Paper ID: 1922
Title: On-the-Job Learning with Bayesian Decision Theory
Current Reviews

Submitted by Assigned_Reviewer_1

Q1: Comments to author(s). First provide a summary of the paper, and then address the following criteria: Quality, clarity, originality and significance. (For detailed reviewing guidelines, see http://nips.cc/PaperInformation/ReviewerInstructions)
The main contribution of this paper is to provide a more theoretically sound formulation of an on the job learner proposed in [22]. The learner starts by queuing the crowd to produce its output, but gradually starts making its own predictions and querying the crowd infrequently. The choice of whether to query the crowd for any given input is modeled as a decision problem solved via a Monte Carlo Tree Search.

The presentation is mostly good, although lacking in important details. The empirical results vis a vis a threshold-based heuristic are somewhat underwhelming. But it certainly seems like a reasonable approach and merits further investigation.

Please address/clarify the following:

1. Equation (2) isn't making much sense. The LHS should also be conditioned on s. And how does the y in p_{R}(r_i | y, q_i) vanish?

2. What is N(s) in Algorithm 1?

3. How did you get the 0.3 and 0.88 in the threshold baseline?

4. I am not familiar with the exact tasks used here, but are the "online" systems the best machine learned systems on this task? If not why not? If so, then any gain on top of it is purely as a result of human annotation. What are some such cases? Some error analysis would be handy.
Q2: Please summarize your review in 1-2 sentences
This paper presents a theoretical formulation of an "on the job learner" that starts as a pure crowdsourcing system and gradually transitions to a learned model that only queries the crowd on low confidence inputs. The empirical results are somewhat of a mixed bag, but it will be good to get the discussion going along these lines.

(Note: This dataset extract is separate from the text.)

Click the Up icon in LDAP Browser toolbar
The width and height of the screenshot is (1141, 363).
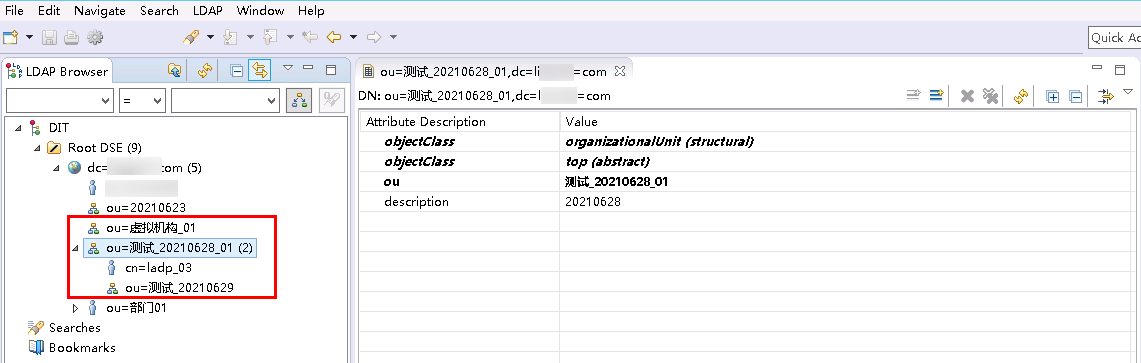(175, 70)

Submitted by Assigned_Reviewer_2

Q1: Comments to author(s). First provide a summary of the paper, and then address the following criteria: Quality, clarity, originality and significance. (For detailed reviewing guidelines, see http://nips.cc/PaperInformation/ReviewerInstructions)
I like that this paper compares classifier accuracy to human performance. It is interesting in Table 2 to see that the LENSE system outperforms the 3-vote baseline, but underperforms the 5-vote. This indicates a significant comparison about the relative efficiencies of de-noising crowd responses via additional consensus vs. the LENSE system approach. The example given in the paragraph starting at Line 154 is rather abstract and difficult to follow. For easy readability, it might be useful to use a specific query example with crowd responses and times similar to what they would be in a real case. In Tables 2 and 3, it is confusing that the threshold baseline is sometimes referred to as entropic and sometimes as threshold. I do not understand why the related work is in Section 5. Overall, a compelling problem but the explanations were somewhat opaque.

Line 086: Figure ??
Q2: Please summarize your review in 1-2 sentences
This paper tackles the problem of creating high-accuracy classifiers beginning with zero labeled examples. A component problem in this paper is handling noisy crowd respondents, and while this topic has be considered from many angles in the literature, the timing and latency optimization factors of this paper are novel and interesting.

Submitted by Assigned_Reviewer_3

Q1: Comments to author(s). First provide a summary of the paper, and then address the following criteria: Quality, clarity, originality and significance. (For detailed reviewing guidelines, see http://nips.cc/PaperInformation/ReviewerInstructions)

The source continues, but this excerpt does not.